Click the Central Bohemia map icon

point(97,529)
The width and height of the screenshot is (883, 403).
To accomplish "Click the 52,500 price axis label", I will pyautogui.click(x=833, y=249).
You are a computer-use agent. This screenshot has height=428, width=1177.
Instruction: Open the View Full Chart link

..............................

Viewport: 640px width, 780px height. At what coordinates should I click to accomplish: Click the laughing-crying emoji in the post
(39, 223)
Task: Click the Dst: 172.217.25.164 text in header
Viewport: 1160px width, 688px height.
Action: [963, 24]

..............................

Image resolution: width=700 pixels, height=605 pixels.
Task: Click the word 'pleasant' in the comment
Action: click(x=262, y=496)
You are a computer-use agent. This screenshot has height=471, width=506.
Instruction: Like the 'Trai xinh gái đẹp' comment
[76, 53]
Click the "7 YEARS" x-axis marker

..............................

### TASK PROMPT
Each line in which the string "computer" is found must be copied from the data.

### RESPONSE AREA
You are a computer-use agent. This screenshot has height=428, width=1177.
You are a computer-use agent. This screenshot has height=471, width=506.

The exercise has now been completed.